» PROVIDED DATA
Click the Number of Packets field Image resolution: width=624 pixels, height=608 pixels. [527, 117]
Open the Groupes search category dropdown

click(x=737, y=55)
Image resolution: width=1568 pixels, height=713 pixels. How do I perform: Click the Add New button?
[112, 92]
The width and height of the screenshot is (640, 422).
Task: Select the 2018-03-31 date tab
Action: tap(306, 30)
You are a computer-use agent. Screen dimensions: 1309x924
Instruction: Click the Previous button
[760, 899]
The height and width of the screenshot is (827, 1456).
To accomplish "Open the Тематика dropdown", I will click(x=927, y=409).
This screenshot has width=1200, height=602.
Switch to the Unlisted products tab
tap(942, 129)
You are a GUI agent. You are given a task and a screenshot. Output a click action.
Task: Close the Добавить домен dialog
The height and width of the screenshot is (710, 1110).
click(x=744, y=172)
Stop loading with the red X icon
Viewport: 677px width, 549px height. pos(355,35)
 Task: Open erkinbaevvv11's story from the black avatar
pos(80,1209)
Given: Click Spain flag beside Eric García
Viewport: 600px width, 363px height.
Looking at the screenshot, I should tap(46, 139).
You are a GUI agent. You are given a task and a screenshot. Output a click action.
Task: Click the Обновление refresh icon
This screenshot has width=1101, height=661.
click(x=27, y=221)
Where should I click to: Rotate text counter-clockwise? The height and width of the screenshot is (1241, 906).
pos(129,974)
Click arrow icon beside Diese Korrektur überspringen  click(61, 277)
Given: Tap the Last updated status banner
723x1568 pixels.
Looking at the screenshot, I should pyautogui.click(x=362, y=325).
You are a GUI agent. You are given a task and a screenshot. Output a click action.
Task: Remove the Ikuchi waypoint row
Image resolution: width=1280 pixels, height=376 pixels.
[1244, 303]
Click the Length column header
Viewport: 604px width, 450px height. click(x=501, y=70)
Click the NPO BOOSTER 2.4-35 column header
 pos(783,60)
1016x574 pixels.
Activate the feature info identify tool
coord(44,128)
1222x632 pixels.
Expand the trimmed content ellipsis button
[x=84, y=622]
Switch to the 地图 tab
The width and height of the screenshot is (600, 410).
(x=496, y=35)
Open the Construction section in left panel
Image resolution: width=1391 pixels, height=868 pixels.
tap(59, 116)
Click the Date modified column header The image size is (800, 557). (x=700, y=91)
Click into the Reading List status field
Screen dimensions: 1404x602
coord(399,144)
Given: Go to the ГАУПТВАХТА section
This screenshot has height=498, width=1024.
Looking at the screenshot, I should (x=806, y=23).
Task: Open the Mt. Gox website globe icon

» WORK TO COMPLETE
Please reproduce each record precisely as written.

» TASK RESULT
Click the Number of Packets field Image resolution: width=624 pixels, height=608 pixels. [527, 117]
Open the Groupes search category dropdown

click(x=737, y=55)
Image resolution: width=1568 pixels, height=713 pixels. How do I perform: Click the Add New button?
[112, 92]
The width and height of the screenshot is (640, 422).
Task: Select the 2018-03-31 date tab
Action: tap(306, 30)
You are a computer-use agent. Screen dimensions: 1309x924
Instruction: Click the Previous button
[760, 899]
The height and width of the screenshot is (827, 1456).
To accomplish "Open the Тематика dropdown", I will click(x=927, y=409).
This screenshot has width=1200, height=602.
Switch to the Unlisted products tab
tap(942, 129)
You are a GUI agent. You are given a task and a screenshot. Output a click action.
Task: Close the Добавить домен dialog
The height and width of the screenshot is (710, 1110).
click(x=744, y=172)
Stop loading with the red X icon
Viewport: 677px width, 549px height. pos(355,35)
 Task: Open erkinbaevvv11's story from the black avatar
pos(80,1209)
Given: Click Spain flag beside Eric García
Viewport: 600px width, 363px height.
Looking at the screenshot, I should tap(46, 139).
You are a GUI agent. You are given a task and a screenshot. Output a click action.
Task: Click the Обновление refresh icon
This screenshot has width=1101, height=661.
click(x=27, y=221)
Where should I click to: Rotate text counter-clockwise? The height and width of the screenshot is (1241, 906).
pos(129,974)
Click arrow icon beside Diese Korrektur überspringen  click(61, 277)
Given: Tap the Last updated status banner
723x1568 pixels.
Looking at the screenshot, I should pyautogui.click(x=362, y=325).
You are a GUI agent. You are given a task and a screenshot. Output a click action.
Task: Remove the Ikuchi waypoint row
Image resolution: width=1280 pixels, height=376 pixels.
[1244, 303]
Click the Length column header
Viewport: 604px width, 450px height. click(x=501, y=70)
Click the NPO BOOSTER 2.4-35 column header
 pos(783,60)
1016x574 pixels.
Activate the feature info identify tool
coord(44,128)
1222x632 pixels.
Expand the trimmed content ellipsis button
[x=84, y=622]
Switch to the 地图 tab
The width and height of the screenshot is (600, 410).
(x=496, y=35)
Open the Construction section in left panel
Image resolution: width=1391 pixels, height=868 pixels.
tap(59, 116)
Click the Date modified column header The image size is (800, 557). (x=700, y=91)
Click into the Reading List status field
Screen dimensions: 1404x602
coord(399,144)
Given: Go to the ГАУПТВАХТА section
This screenshot has height=498, width=1024.
Looking at the screenshot, I should (x=806, y=23).
Task: Open the Mt. Gox website globe icon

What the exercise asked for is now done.